Print the data that follows without changing a single word.

Source records:
+--

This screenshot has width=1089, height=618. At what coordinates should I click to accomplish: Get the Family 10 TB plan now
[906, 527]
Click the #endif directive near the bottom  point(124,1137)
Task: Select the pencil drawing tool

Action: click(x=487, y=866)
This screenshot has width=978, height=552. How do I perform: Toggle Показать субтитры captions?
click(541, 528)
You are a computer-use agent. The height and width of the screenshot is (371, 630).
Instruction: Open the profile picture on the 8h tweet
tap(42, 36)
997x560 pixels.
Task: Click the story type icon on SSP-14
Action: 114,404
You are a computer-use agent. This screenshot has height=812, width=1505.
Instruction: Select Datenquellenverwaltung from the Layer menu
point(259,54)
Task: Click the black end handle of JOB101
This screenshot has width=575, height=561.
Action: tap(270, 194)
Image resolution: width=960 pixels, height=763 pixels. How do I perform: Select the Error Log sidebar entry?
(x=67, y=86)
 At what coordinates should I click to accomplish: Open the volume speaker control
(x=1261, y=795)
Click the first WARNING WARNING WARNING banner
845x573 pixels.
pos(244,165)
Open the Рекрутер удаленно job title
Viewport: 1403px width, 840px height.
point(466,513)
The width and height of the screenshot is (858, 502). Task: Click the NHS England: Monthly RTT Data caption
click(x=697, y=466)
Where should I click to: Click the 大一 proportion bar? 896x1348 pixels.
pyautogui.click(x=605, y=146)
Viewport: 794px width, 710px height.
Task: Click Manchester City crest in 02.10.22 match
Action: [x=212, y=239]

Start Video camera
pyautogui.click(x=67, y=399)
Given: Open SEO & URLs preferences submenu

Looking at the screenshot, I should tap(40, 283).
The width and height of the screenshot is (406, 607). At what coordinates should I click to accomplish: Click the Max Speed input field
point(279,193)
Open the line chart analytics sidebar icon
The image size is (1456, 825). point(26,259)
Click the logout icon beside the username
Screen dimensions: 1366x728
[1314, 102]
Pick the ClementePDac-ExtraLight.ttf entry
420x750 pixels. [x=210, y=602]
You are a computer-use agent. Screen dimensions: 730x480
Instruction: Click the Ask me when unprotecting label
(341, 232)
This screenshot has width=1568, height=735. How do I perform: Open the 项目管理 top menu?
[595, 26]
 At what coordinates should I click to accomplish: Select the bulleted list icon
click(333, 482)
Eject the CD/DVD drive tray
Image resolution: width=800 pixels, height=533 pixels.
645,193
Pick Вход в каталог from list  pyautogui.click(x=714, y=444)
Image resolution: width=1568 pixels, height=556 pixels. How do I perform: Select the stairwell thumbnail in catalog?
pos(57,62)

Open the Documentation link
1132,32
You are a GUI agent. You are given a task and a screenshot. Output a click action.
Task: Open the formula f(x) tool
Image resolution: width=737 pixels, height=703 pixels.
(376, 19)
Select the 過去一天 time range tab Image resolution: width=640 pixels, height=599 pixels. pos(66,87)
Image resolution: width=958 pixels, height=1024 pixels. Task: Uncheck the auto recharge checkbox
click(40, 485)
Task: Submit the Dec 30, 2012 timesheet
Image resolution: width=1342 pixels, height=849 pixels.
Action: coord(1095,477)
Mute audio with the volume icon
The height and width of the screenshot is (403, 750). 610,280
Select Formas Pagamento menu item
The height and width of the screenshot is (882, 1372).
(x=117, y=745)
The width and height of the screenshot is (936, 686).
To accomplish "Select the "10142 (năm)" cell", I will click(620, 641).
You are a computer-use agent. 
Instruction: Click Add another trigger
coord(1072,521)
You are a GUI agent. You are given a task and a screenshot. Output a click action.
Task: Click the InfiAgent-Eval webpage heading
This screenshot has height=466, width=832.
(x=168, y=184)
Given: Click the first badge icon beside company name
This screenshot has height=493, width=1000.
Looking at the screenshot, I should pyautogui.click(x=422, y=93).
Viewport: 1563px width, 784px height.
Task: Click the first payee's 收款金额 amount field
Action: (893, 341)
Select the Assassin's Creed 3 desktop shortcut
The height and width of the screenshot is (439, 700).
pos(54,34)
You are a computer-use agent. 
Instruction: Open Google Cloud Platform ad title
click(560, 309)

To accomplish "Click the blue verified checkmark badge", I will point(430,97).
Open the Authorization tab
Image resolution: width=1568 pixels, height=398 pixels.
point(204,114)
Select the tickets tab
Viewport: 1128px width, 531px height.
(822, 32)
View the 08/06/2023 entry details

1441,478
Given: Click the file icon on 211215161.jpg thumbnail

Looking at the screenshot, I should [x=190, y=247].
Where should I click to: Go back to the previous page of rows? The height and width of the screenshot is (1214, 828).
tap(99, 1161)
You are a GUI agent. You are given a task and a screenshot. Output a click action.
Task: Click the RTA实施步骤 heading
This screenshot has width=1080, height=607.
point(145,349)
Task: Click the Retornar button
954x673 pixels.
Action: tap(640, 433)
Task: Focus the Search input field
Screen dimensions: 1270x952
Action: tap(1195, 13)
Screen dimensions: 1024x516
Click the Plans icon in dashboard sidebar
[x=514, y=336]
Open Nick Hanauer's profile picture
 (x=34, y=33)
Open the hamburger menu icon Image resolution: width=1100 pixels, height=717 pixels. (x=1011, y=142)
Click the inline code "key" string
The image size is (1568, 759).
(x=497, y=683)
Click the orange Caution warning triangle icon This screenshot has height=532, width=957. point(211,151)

+--

Response to this task:
This screenshot has width=1089, height=618. At what coordinates should I click to accomplish: Get the Family 10 TB plan now
[906, 527]
Click the #endif directive near the bottom  point(124,1137)
Task: Select the pencil drawing tool

Action: click(x=487, y=866)
This screenshot has width=978, height=552. How do I perform: Toggle Показать субтитры captions?
click(541, 528)
You are a computer-use agent. The height and width of the screenshot is (371, 630).
Instruction: Open the profile picture on the 8h tweet
tap(42, 36)
997x560 pixels.
Task: Click the story type icon on SSP-14
Action: 114,404
You are a computer-use agent. This screenshot has height=812, width=1505.
Instruction: Select Datenquellenverwaltung from the Layer menu
point(259,54)
Task: Click the black end handle of JOB101
This screenshot has width=575, height=561.
Action: tap(270, 194)
Image resolution: width=960 pixels, height=763 pixels. How do I perform: Select the Error Log sidebar entry?
(x=67, y=86)
 At what coordinates should I click to accomplish: Open the volume speaker control
(x=1261, y=795)
Click the first WARNING WARNING WARNING banner
845x573 pixels.
pos(244,165)
Open the Рекрутер удаленно job title
Viewport: 1403px width, 840px height.
point(466,513)
The width and height of the screenshot is (858, 502). Task: Click the NHS England: Monthly RTT Data caption
click(x=697, y=466)
Where should I click to: Click the 大一 proportion bar? 896x1348 pixels.
pyautogui.click(x=605, y=146)
Viewport: 794px width, 710px height.
Task: Click Manchester City crest in 02.10.22 match
Action: [x=212, y=239]

Start Video camera
pyautogui.click(x=67, y=399)
Given: Open SEO & URLs preferences submenu

Looking at the screenshot, I should tap(40, 283).
The width and height of the screenshot is (406, 607). At what coordinates should I click to accomplish: Click the Max Speed input field
point(279,193)
Open the line chart analytics sidebar icon
The image size is (1456, 825). point(26,259)
Click the logout icon beside the username
Screen dimensions: 1366x728
[1314, 102]
Pick the ClementePDac-ExtraLight.ttf entry
420x750 pixels. [x=210, y=602]
You are a computer-use agent. Screen dimensions: 730x480
Instruction: Click the Ask me when unprotecting label
(341, 232)
This screenshot has width=1568, height=735. How do I perform: Open the 项目管理 top menu?
[595, 26]
 At what coordinates should I click to accomplish: Select the bulleted list icon
click(333, 482)
Eject the CD/DVD drive tray
Image resolution: width=800 pixels, height=533 pixels.
645,193
Pick Вход в каталог from list  pyautogui.click(x=714, y=444)
Image resolution: width=1568 pixels, height=556 pixels. How do I perform: Select the stairwell thumbnail in catalog?
pos(57,62)

Open the Documentation link
1132,32
You are a GUI agent. You are given a task and a screenshot. Output a click action.
Task: Open the formula f(x) tool
Image resolution: width=737 pixels, height=703 pixels.
(376, 19)
Select the 過去一天 time range tab Image resolution: width=640 pixels, height=599 pixels. pos(66,87)
Image resolution: width=958 pixels, height=1024 pixels. Task: Uncheck the auto recharge checkbox
click(40, 485)
Task: Submit the Dec 30, 2012 timesheet
Image resolution: width=1342 pixels, height=849 pixels.
Action: coord(1095,477)
Mute audio with the volume icon
The height and width of the screenshot is (403, 750). 610,280
Select Formas Pagamento menu item
The height and width of the screenshot is (882, 1372).
(x=117, y=745)
The width and height of the screenshot is (936, 686).
To accomplish "Select the "10142 (năm)" cell", I will click(620, 641).
You are a computer-use agent. 
Instruction: Click Add another trigger
coord(1072,521)
You are a GUI agent. You are given a task and a screenshot. Output a click action.
Task: Click the InfiAgent-Eval webpage heading
This screenshot has height=466, width=832.
(x=168, y=184)
Given: Click the first badge icon beside company name
This screenshot has height=493, width=1000.
Looking at the screenshot, I should pyautogui.click(x=422, y=93).
Viewport: 1563px width, 784px height.
Task: Click the first payee's 收款金额 amount field
Action: (893, 341)
Select the Assassin's Creed 3 desktop shortcut
The height and width of the screenshot is (439, 700).
pos(54,34)
You are a computer-use agent. 
Instruction: Open Google Cloud Platform ad title
click(560, 309)

To accomplish "Click the blue verified checkmark badge", I will point(430,97).
Open the Authorization tab
Image resolution: width=1568 pixels, height=398 pixels.
point(204,114)
Select the tickets tab
Viewport: 1128px width, 531px height.
(822, 32)
View the 08/06/2023 entry details

1441,478
Given: Click the file icon on 211215161.jpg thumbnail

Looking at the screenshot, I should [x=190, y=247].
Where should I click to: Go back to the previous page of rows? The height and width of the screenshot is (1214, 828).
tap(99, 1161)
You are a GUI agent. You are given a task and a screenshot. Output a click action.
Task: Click the RTA实施步骤 heading
This screenshot has width=1080, height=607.
point(145,349)
Task: Click the Retornar button
954x673 pixels.
Action: tap(640, 433)
Task: Focus the Search input field
Screen dimensions: 1270x952
Action: tap(1195, 13)
Screen dimensions: 1024x516
Click the Plans icon in dashboard sidebar
[x=514, y=336]
Open Nick Hanauer's profile picture
 (x=34, y=33)
Open the hamburger menu icon Image resolution: width=1100 pixels, height=717 pixels. (x=1011, y=142)
Click the inline code "key" string
The image size is (1568, 759).
(x=497, y=683)
Click the orange Caution warning triangle icon This screenshot has height=532, width=957. point(211,151)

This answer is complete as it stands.